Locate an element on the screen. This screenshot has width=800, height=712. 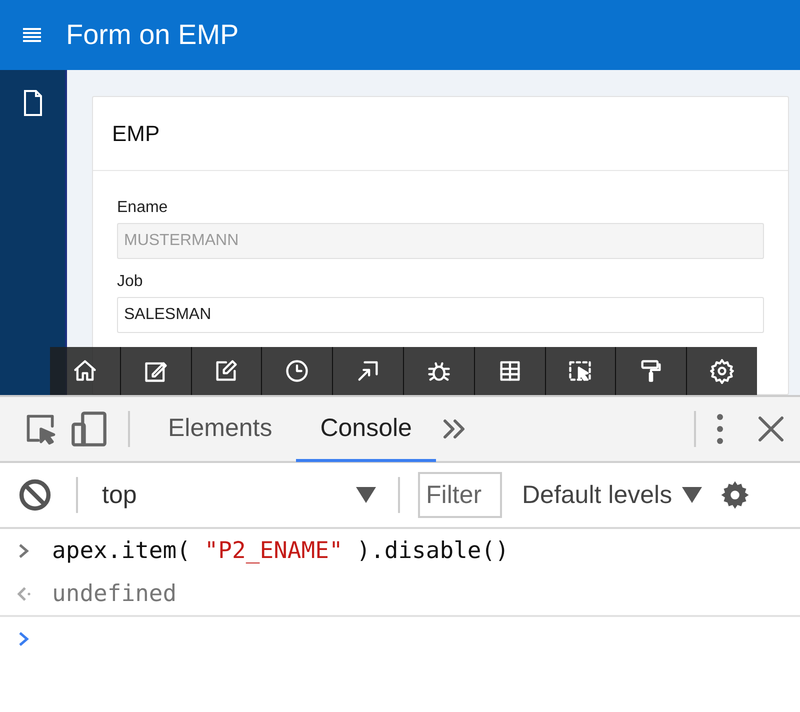
devtools-tab: Elements is located at coordinates (220, 430).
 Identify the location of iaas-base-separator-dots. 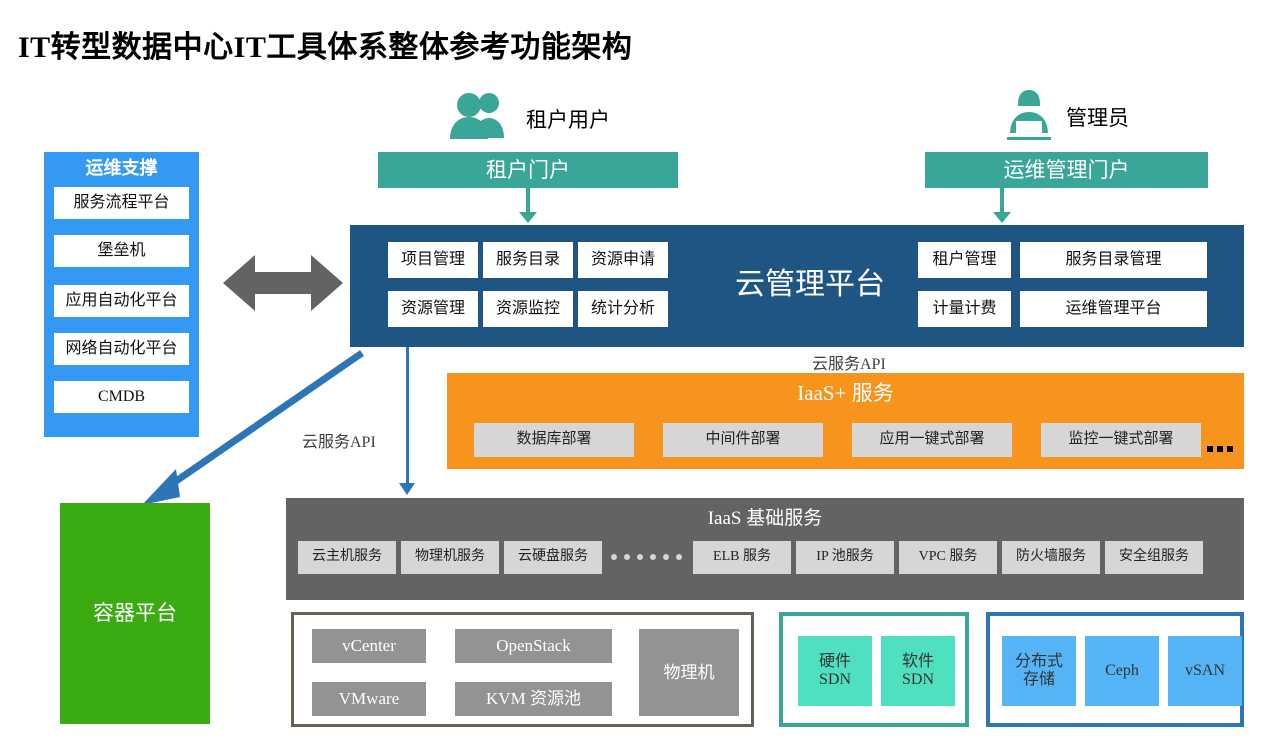
(646, 557).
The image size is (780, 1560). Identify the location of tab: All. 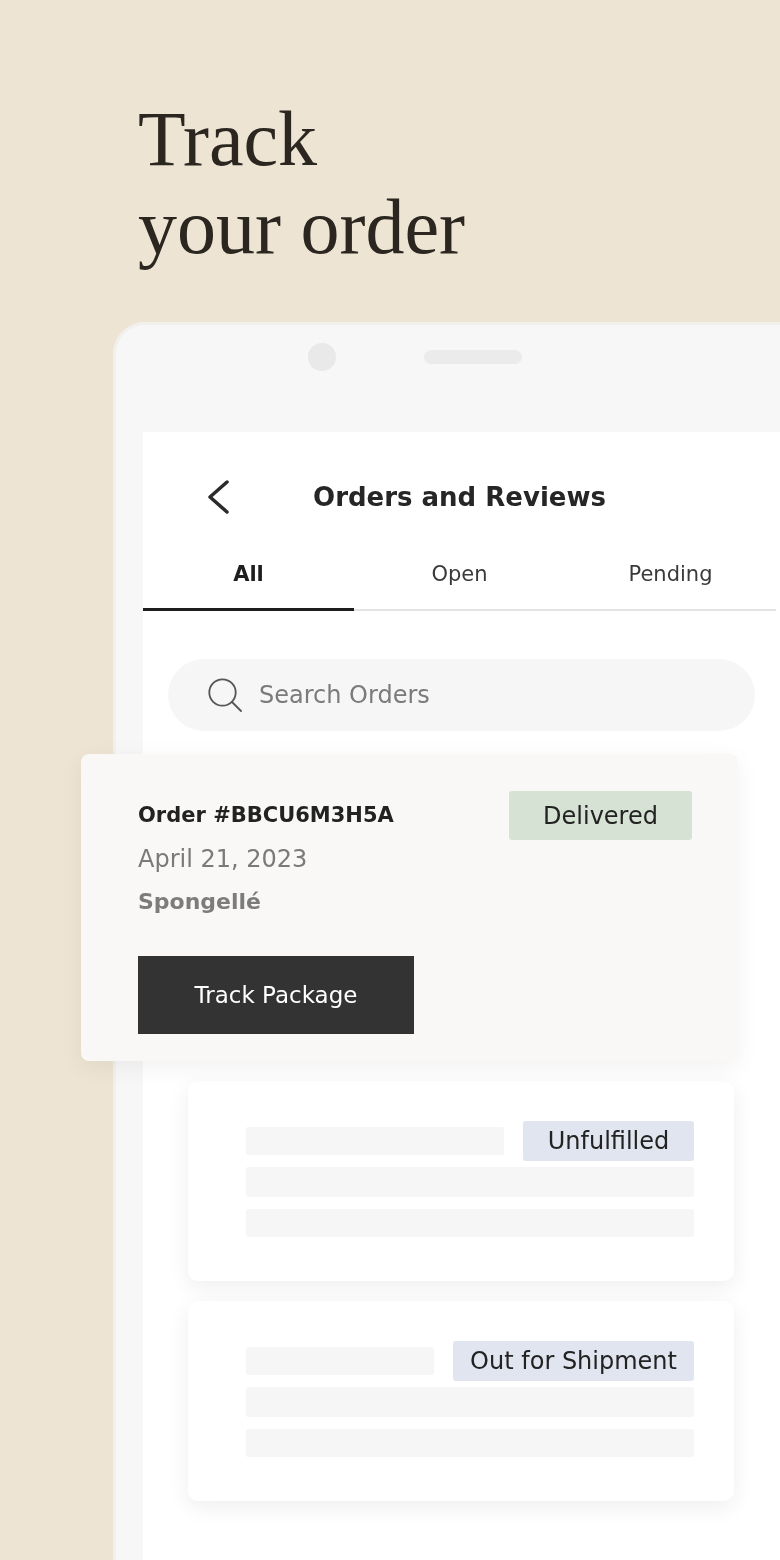
(248, 566).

##############################

About this task:
Recast the records as a JSON list of strings, with one string for each line from the line containing "The image size" through the end of the records, inclusive, and blank lines omitted. Leave the pictures out of the answer.

Solution for this task:
[
  "The image size is (780, 1560). Identify the location of tab: All. ",
  "(248, 566)."
]